Há uma década, o otimismo predominava e o futuro do Brasil parecia melhor. Caminhamos muito desde então, nem sempre para a frente. Entre o ano 2000 e 2010 o PIB per capita cresceu 27%, ante 9,1% nos anos 90 e uma queda de 4% na década de 80. Estudo recente do Instituto de Pesquisa Econômica Aplicada (Ipea) – Distribuição de Renda nos Anos 2010: Uma Década Perdida para Desigualdade e Pobreza, de R. Barbosa, P. Souza e S. Soares – calcula que o índice de Gini, medida usual da distribuição de renda, tenha caído 10% na primeira década deste século, indicando menor concentração. Parecíamos ter achado o caminho. Só que não. Fomos presas fáceis de uma conjuntura internacional menos favorável e, em especial, de uma longa miscelânea de asnices na política econômica.

Analisando os dados da Pesquisa Nacional por Amostra de Domicílios (Pnad) entre 2012 e 2018, os autores do estudo identificam que o ano de 2015 foi o divisor de águas na tendência da distribuição de renda. Entre 2012 e 2015, a taxa de crescimento dos estratos de renda mais pobres ficou acima da média.
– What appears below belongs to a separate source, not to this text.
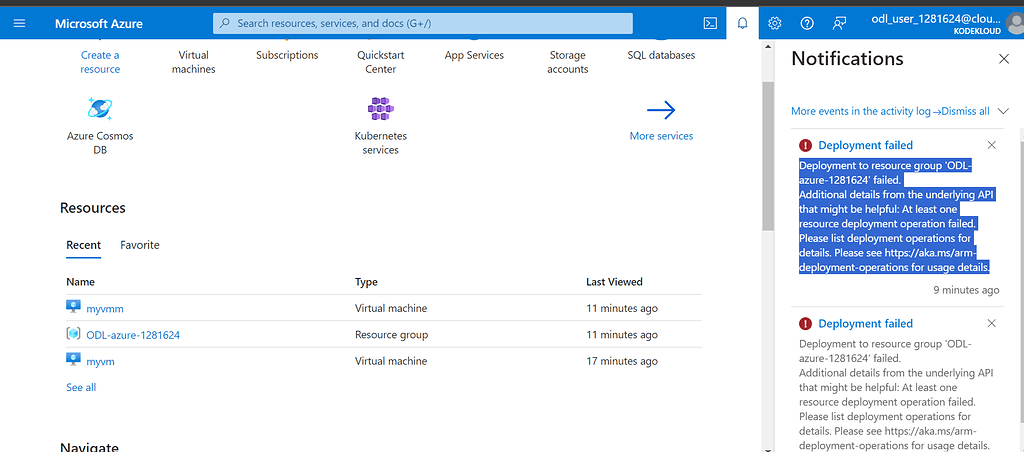Switch to the Favorite resources tab

pos(140,245)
Para o período entre 2015 e 2018, ao contrário, a pequena recuperação da economia beneficiou os mais ricos, de tal sorte que a renda real dos 10% mais pobres em 2018 era menor que a de 2012. A distribuição de renda ficou mais concentrada. O índice de Gini caiu de 0,541 para 0,525 no primeiro período, mas subiu para 0,545 em 2018. Mais de 80% do pequeno crescimento da economia registrado entre 2015 e 2018 ficou na mão dos mais ricos. O PIB per capita de 2020 deve ser 6% menor que o de 2010.

O auxílio emergencial teve forte impacto na pobreza e na distribuição de renda, revertendo momentaneamente a tendência de pauperização e concentração de renda. Segundo cálculos do economista Daniel Duque, da FGV, o auxílio reduziu a pobreza para o menor porcentual em 40 anos. O total de brasileiros com renda de até US$ 5,50 por dia passou de 58,8 milhões (28% da população) em maio para 43,7 milhões (ou 20,7% da população) em agosto. Reação fulminante. Em setembro, contudo, o corte da ajuda para R$ 300,00 surtiu efeito igualmente instantâneo e este segmento da população já cresceu para 46,3 milhões.

Outro estudo (Auxílio Emergencial e seu Impacto na Redução da Desigualdade e da Pobreza, de P. Monte, da UFPB) calcula que o índice de Gini, sempre ele, de junho foi de 0,48 considerando o auxílio, mas teria sido de 0,54 se não houvesse a ajuda federal. De forma análoga, a pobreza extrema (condição da população que ganha menos de US$ 1,90 por dia) castigou 3,2% dos brasileiros com o auxílio, porcentual que subiria para 14,4% sem ele. Os números são eloquentes.

Mas a mágica está no fim. O governo está intoxicado pela própria saliva e não consegue levar adiante as propostas rasas que lança aos borbotões. O mercado financeiro, esta entidade espírita, fica com siricutico todas as vezes que se cogita de alterar a norma que regula o teto dos gastos públicos. Mesmo a redução de subsídios para financiar parcialmente uma corruptela do auxílio emergencial é rejeitada. Cortar despesas por meio de uma ampla reforma administrativa está fora do radar, dada a inépcia política de um presidente que nem sequer conseguiu coletar as assinaturas necessárias para formar seu partido político.

Tudo isso sugere que a aterrissagem em 2021 não será suave. Manter o auxílio da forma como está é inviável. Sua supressão terá forte impacto na população mais pobre, já afetada pelo flagelo do desemprego e da inflação dos alimentos, que acumula 18,4% nos últimos 12 meses. A perda da popularidade do governo, no rastro das mazelas econômicas, dificultará a aprovação de reformas. 2020 tem sido o ano que vivemos em perigo. O próximo ano não promete menores emoções.